Après la petite heure passée en compagnie de Thomas Boulard peu avant le concert (l’interview sera en ligne très bientôt), il est évident que la petite partie du Musicodrome présente vendredi soir allait vivre le concert d’une manière différente que les fois précédentes. Après avoir échangé, forcément, sur le dernier album, mais aussi partagé quelques pensées sur le monde qui nous entoure, il était impossible de ne pas repenser à certaines phrases du chanteur durant l’interprétation de plusieurs de ses compos. Alors que nous sommes aspirés dans cette nouvelle ère du capitalisme sauvage et malheureusement ambiant, Luke se pose en porte-voix de ceux qui ferment leur gueule et ne bronchent pas. « Pornographie », l’image des corps qui se vendent, dégueule alors de toutes parts. De la télévision, de la toile, des réseaux sociaux, des marchés, des politiques, des discours formatés. De ceux qui sont méprisés aussi ou ignorés, quoique la différence est infime.

-*-*-

> **Petit exercice 1**
Les affirmations suivantes concordent-elles avec l'extrait : (a) l'entretien avec Thomas Boulard s'est déroulé peu avant le concert ; (b) l'interview est déjà en ligne ; (c) le concert a eu lieu un samedi soir ? Pour chacune, répondez par oui ou non et citez mot pour mot les termes de l'extrait qui tranchent.

-*-*-

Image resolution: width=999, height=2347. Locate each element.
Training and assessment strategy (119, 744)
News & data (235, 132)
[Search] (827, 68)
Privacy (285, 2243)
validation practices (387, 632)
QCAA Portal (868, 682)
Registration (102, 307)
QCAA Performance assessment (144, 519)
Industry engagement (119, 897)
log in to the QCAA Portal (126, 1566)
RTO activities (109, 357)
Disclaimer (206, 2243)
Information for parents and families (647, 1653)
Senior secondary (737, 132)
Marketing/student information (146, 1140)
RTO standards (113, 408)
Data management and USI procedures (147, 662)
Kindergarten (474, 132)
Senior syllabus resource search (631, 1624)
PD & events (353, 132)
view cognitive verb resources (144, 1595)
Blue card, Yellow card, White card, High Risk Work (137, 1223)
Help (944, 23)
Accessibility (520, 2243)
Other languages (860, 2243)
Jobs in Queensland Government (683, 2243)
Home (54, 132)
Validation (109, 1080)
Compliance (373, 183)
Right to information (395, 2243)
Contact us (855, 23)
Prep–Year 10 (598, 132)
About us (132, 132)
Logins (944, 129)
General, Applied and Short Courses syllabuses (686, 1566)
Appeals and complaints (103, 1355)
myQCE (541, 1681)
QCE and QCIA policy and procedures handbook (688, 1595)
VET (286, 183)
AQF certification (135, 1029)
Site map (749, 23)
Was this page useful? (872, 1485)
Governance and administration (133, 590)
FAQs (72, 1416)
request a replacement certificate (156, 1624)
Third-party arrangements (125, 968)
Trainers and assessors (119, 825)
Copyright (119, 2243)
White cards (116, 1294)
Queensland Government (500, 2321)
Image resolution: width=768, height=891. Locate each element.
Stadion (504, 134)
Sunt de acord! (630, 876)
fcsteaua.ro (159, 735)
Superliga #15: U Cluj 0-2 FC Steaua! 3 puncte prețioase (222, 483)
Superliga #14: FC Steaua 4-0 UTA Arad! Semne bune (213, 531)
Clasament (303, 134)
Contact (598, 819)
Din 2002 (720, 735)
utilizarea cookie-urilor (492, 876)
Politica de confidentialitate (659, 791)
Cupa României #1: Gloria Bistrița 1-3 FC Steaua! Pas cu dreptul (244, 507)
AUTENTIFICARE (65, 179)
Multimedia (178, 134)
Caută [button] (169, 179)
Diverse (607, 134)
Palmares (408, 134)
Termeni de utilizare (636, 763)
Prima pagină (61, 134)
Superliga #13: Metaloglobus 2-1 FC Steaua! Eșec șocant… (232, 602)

-*-*-

> **Petit exercice 2**
Recopiez à l'identique les lignes de la liste, en commençant par celle qui contient « VET (286, 183) » et en vous arrêtant après celle qui contient « Queensland Government (500, 2321) ».

> **Réponse commentée 1**
(a) Oui : « Après la petite heure passée en compagnie de Thomas Boulard peu avant le concert ».
(b) Non : « l’interview sera en ligne très bientôt ».
(c) Non : « la petite partie du Musicodrome présente vendredi soir ».

> **Réponse commentée 2**
VET (286, 183)
AQF certification (135, 1029)
Site map (749, 23)
Was this page useful? (872, 1485)
Governance and administration (133, 590)
FAQs (72, 1416)
request a replacement certificate (156, 1624)
Third-party arrangements (125, 968)
Trainers and assessors (119, 825)
Copyright (119, 2243)
White cards (116, 1294)
Queensland Government (500, 2321)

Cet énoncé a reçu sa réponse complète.